A more advantageous option, based on the costs, which still includes in-person training, is having a dog and getting him/her trained with a school/organization/trainer. It will be costly, but not as much as the option above. Costs will also depend on the program you would like to enroll in, its duration, how reputable the organization is, your location (costs may vary on the location), the trainer’s schedule and qualifications...etc. However, this option gives you the opportunity to participate in group or individual classes and be actively engaged in the process of training. Disadvantages of this option are associated with costs (based on the program they can reach up to $1000-$2000, weekly, i.e. boarding schools), taking the risk of not getting enough attention when in group classes, and following an already set schedule of a trainer. Of course, this option gives you the opportunity to have a professional by your side, who will support you.  

  • Owner/self-training a service dog (yourself only or through an owner/self-training program);

This option has become very popular, as it offers flexibility, it is the most affordable one, and you can spend valuable time with your dog and develop a strong bond with him/her. There is a lot of information available online, which can provide you with tips on how to conduct training. However, training a dog that way might not be very effective. There are owner/self-training programs, which include in-person training or are completely online. These types of programs typically include trainer support and provide well-structured lessons. The disadvantages of this option are associated with the time and effort you will need to invest. You should be really committed to the process and be very patient and persistent. Otherwise, it is not likely to work.

When opting for a program/school/organization or a trainer, you should do detailed research and get informed about the costs, how training works, how much you will need to be involved, what training approach will be used, what the training duration is...etc. You should make sure that the person/organization you will work with, is not only reputable and legitimate but also suit your needs and personality. Some programs/trainers can be loved by some people and totally disapproved by others. You should find what works for you.

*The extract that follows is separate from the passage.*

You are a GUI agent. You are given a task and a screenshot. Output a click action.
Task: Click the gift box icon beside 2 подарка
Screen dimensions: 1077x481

Psychiatric Service Dog Tasks

Some of the most essential psychiatric service dog tasks are:

Deep Pressure Therapy, tactile stimulation (pawing, nose-nudging, giving a kiss), grounding the owner when they have an episode, interrupting harmful behaviors, using their body to protect the owner, providing panic control in public, guiding the owner to a safe place, retrieving objects (i.e. medication, phone, beverages), alerting for anxiety, reminding of medication, notifying family members or specific people when the owner has an episode...etc.

As you can see, there are many different tasks that the term “psychiatric service dog tasks” include. They all depend on the person and their needs.

Psychiatric Service Dog Identification

Just like service dog registration, service dog identification can be very beneficial while in public, as it notifies the public about the status of the dog, namely that he/she is currently on duty and is not just a pet. However, service dog identification itself does not guarantee any access rights and is not legally required. This is valid for the US and the UK. Based on your location, your service dog may need to have some sort of identification. You should check your local laws in regard to service animals.